Perdonate il lirismo
d’accatto ma a volte il cinema mi emoziona ancora e visto che qua
non siamo in un luogo accademico né io ho la pretesa di poter
capire e soprattutto giudicare qualunque opera cinematografica,
faccio parlare le parole che mi vengono di getto, più sincere
e spontanee di vuote elucubrazioni: Kaili Blues è
potente proprio perché utilizza una grammatica visiva che si
situa all’opposto di un’eventuale forza investente; Bi Gan,
invece di delineare le forme filmiche di una possibile memoria, fa sì
che sia chi guarda a sgattaiolare all’interno di un’area
mnemonica, non vi è guida né indicazione, e per questo
si profila una libertà fruitiva commovente, una partecipazione
alle dinamiche esistenziali di Chen che stordisce, turba, disarma.
Ecco, visioni del genere disarmano, non è possibile innalzare
barriere verso l’onda silenziosa che si propaga, e non è
acqua, è musica (un blues?): questo intreccio gomitolare di
persone, di storie avvenute che stanno avvenendo adesso nell’attuale
futuro, di cortocircuiti che mozzano il fiato (qual è il tuo
nome? Mi chiamo Wei Wei), è una micro-sinfonia fatta di
umanità le cui note sono sentimenti come l’amore, la
malinconia, il rimpianto. Come gli orologi fermi e i vagoni
disabitati.
Non vorrei incensare il
piano sequenza che inizia al 55° minuto e che finisce al 96°
perché sarebbe troppo facile appiccicare lustrini alla giacca
di Bi Gan, ma cosa posso fare? Non capita così sovente di
vedere un tale sfoggio di tecnica da stropicciarsi gli occhi come
quello offerto dal regista, in tre parole: è una meraviglia.
Comunque sia vorrei fare un distinguo perché molto spesso il
piano sequenza viene associato ad un atto virtuosistico, quasi
masturbatorio, qui, al contrario, per quanto mi riguarda si tratta di
un accorgimento funzionale all’opera che non a caso viene
utilizzato nel momento in cui il protagonista giunge a Dangmai.

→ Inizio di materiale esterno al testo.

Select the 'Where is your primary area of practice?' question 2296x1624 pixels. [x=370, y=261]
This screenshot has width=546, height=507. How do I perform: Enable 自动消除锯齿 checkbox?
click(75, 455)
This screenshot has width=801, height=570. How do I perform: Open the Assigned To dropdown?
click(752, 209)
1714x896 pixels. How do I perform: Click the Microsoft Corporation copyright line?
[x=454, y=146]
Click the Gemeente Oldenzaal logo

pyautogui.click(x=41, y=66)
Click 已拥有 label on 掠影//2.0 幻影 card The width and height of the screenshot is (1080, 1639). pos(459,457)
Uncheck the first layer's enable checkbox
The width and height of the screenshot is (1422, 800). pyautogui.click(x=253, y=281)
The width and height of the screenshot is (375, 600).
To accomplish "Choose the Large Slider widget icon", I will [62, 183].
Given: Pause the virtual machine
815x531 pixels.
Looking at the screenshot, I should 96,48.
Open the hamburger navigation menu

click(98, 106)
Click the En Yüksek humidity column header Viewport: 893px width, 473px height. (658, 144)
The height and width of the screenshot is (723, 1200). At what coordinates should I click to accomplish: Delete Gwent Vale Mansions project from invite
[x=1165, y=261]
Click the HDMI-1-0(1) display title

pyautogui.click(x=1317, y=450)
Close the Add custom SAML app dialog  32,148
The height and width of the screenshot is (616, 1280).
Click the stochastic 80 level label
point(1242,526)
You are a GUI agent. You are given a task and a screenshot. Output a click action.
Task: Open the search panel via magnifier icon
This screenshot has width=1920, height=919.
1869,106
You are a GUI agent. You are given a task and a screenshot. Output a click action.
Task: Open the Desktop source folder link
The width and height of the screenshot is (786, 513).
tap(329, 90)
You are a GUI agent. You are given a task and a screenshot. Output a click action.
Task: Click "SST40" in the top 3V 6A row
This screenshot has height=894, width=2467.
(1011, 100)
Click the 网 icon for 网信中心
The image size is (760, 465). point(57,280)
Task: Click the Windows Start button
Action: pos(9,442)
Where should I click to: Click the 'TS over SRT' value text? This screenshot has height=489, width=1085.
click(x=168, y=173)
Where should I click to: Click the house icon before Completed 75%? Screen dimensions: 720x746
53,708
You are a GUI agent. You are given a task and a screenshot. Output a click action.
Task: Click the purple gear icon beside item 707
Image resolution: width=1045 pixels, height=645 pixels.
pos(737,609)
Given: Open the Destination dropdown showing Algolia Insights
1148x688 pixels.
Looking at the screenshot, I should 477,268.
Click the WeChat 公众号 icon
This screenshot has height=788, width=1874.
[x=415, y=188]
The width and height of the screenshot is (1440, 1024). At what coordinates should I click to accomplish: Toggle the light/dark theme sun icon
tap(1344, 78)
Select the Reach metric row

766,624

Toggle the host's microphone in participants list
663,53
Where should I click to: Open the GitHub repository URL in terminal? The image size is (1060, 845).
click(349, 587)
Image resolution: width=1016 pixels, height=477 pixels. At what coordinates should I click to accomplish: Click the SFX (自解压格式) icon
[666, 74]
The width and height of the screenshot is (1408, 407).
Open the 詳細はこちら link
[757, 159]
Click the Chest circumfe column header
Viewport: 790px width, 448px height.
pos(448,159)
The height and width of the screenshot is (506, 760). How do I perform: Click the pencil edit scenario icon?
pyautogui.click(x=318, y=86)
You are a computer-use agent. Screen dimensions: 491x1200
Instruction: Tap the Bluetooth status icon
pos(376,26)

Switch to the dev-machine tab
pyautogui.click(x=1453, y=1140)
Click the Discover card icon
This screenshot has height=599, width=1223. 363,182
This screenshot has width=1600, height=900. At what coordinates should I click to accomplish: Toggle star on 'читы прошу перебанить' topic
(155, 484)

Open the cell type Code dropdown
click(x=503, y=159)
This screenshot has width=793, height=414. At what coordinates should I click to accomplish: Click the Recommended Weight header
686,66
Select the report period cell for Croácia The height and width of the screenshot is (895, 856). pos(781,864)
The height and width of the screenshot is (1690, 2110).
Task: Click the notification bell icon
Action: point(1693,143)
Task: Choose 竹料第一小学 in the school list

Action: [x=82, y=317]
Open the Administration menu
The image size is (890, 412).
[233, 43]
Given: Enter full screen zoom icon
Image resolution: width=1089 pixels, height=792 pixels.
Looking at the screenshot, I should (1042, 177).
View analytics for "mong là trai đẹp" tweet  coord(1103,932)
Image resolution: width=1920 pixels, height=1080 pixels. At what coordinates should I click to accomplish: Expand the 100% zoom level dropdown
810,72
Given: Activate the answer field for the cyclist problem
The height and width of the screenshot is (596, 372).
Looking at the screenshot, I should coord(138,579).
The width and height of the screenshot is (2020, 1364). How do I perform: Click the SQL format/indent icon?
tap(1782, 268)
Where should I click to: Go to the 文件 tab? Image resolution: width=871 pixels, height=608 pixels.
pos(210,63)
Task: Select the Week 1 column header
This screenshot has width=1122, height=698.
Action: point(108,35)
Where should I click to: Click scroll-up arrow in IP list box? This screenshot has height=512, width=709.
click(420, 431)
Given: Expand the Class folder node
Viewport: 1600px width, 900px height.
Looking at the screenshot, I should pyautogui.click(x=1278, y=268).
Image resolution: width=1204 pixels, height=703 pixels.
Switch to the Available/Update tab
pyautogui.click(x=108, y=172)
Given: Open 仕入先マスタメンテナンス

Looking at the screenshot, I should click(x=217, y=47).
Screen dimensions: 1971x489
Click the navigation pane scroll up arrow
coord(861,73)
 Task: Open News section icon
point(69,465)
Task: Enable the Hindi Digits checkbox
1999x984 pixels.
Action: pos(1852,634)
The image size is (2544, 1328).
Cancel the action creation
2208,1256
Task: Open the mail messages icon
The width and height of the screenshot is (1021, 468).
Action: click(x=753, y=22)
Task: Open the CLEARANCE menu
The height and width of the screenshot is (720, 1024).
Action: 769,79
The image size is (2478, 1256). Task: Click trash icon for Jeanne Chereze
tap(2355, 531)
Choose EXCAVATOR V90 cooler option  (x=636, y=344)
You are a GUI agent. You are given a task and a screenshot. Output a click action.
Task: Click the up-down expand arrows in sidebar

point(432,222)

L’arrivo di Chen nella cittadina fluviale rappresenta il
superamento di una realtà geografica (il territorio urbano
fino a quel momento visto) e psicologica (l’uomo che si apre alla
parrucchiera) con susseguente approdo in un altrove di bruma onirica
dove molti elementi della storia cominciano a farsi parecchio
reiterativi finanche illuminanti per coloro che assistono, ne
consegue che un cambio di registro estetico era obbligatorio per
rimarcare la necessità di un guado così fondamentale, e
la scelta pianosequenziale risulta essere un’opzione appagante
poiché non c’è altro movimento nel cinema altrettanto
“risucchiante”.
Tante suggestioni e tanti
pensieri si rivolgono ancora a Kaili Blues perché il
Cinema non smette mai di interrogare, ma io, al solito codardo e
intimorito da siffatte grandezze, non vado oltre e rimango lì,
imbambolato come un bambino di fronte al treno-macchina del tempo che
sfreccia al di là del finestrino e che mi proietta lassù
in alto facendomi sentire così: fortunato. Arrivano i titoli
di coda e credo di poter chiudere l’orizzonte incandescente della
vita nel palmo della mano…
Caspita, basta vedere il trailer per restarne avvolti. proverò a cercarlo.